# Work required
From the first line to the last, copy the data exactly and drop the pictures.

# Extracted material
※ ※ ※

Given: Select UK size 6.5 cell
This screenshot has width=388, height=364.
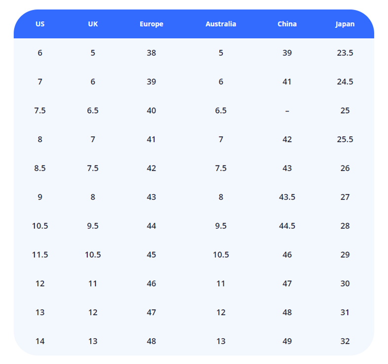Looking at the screenshot, I should pyautogui.click(x=93, y=111).
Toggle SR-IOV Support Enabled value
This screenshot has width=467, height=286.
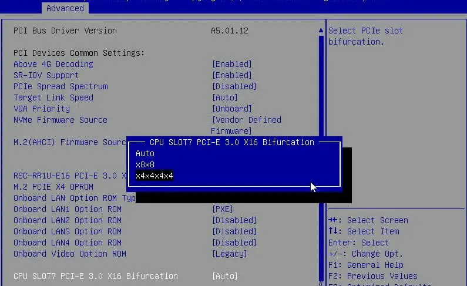(x=231, y=75)
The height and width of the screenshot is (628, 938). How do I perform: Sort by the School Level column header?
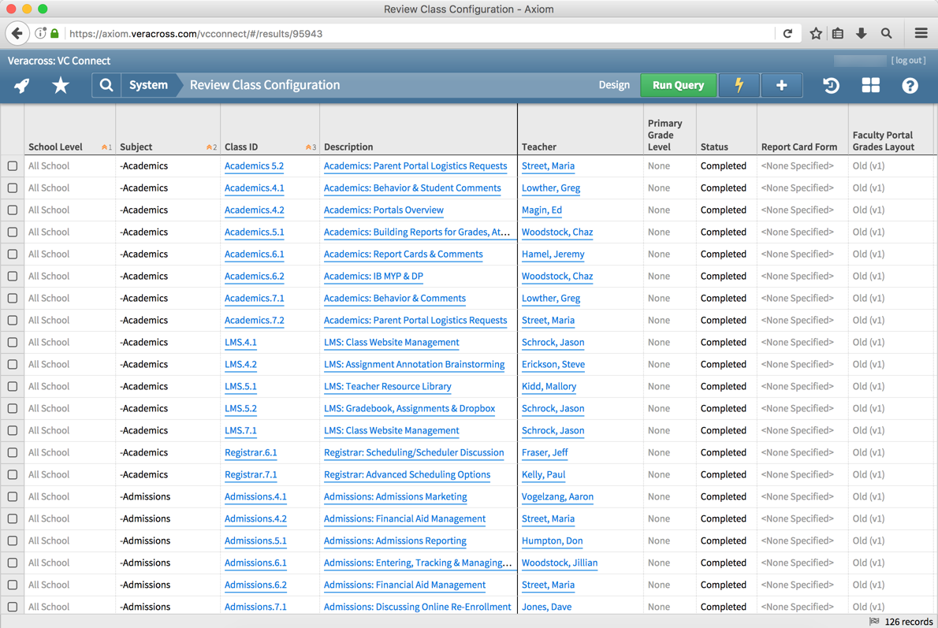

※ ※ ※

# Exercise solution
Given: Select UK size 6.5 cell
This screenshot has width=388, height=364.
Looking at the screenshot, I should pyautogui.click(x=93, y=111).
Toggle SR-IOV Support Enabled value
This screenshot has width=467, height=286.
(x=231, y=75)
The height and width of the screenshot is (628, 938). How do I perform: Sort by the School Level column header?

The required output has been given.